In the recent article in The Atlantic, they make an interesting point – the web will likely be transformed by the junk that can be created by LLVMs and ChatGPT. This could be an increasing problem in the future, and I have seen some cases where current search engines give links to the “word salad” pages noted in the article.
The problem extends to local news, which have been used by malicious actors – and is now exceedingly easy to create according to a Poynter Institute article. As most people prefer local news that is relevant to their area, this could open up a number of areas to fake news. For example, a Michigan university newspaper got taken up at its old domain by someone that is reportedly misrepresenting the previous university newspaper.
One way to tell a non-AI site
One feature you may have noticed recently on Google is the “…” menu next to a result.

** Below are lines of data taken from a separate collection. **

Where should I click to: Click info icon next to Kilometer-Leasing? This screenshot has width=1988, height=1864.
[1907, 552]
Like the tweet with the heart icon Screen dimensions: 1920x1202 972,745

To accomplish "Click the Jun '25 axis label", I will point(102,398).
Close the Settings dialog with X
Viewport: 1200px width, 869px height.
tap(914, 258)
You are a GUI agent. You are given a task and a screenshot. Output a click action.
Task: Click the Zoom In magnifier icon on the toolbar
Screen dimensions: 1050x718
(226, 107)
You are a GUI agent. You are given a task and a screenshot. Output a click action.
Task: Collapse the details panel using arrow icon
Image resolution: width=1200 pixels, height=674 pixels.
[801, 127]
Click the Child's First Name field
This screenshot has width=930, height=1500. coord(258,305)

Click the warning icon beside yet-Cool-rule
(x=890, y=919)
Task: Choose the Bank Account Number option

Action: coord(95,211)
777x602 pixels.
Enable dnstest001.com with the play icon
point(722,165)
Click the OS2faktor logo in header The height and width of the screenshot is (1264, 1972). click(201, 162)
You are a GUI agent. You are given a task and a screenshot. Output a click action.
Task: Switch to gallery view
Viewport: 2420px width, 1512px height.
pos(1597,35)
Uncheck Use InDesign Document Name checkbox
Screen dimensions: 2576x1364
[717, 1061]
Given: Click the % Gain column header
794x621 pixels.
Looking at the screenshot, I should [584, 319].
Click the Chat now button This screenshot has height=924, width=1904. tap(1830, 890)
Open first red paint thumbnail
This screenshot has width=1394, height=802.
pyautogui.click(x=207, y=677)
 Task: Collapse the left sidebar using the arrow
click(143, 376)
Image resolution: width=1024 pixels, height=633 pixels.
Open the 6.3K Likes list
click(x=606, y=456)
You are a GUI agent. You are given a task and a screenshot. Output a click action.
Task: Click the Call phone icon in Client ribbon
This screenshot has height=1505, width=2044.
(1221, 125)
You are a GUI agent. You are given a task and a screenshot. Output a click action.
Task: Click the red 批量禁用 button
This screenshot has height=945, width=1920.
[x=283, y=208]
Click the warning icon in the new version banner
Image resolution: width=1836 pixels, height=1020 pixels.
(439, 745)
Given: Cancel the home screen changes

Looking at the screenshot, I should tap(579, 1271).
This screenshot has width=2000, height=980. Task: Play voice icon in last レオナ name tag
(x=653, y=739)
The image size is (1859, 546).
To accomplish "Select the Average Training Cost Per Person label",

On this “about the source” page it will list on the bottom something like:
Site first indexed by Google
More than 10 years ago
Now, if a site were well known and not created with recent Chatgpt/Bard or other AI tools, it should show as being made years ago. Second, unless a tool were automated and kept up on a server for years, older sites will not be lower content, generally. Spammy websites generally are abandoned after a number of years whenever a domain or software glitch breaks it, if there are no real people and developers behind it to maintain it. Of course there is the case mentioned above with the university whose old newspaper domain lapsed and was taken over. Looking up an online WHOIS history could hint at the change in domain registrar, in that case.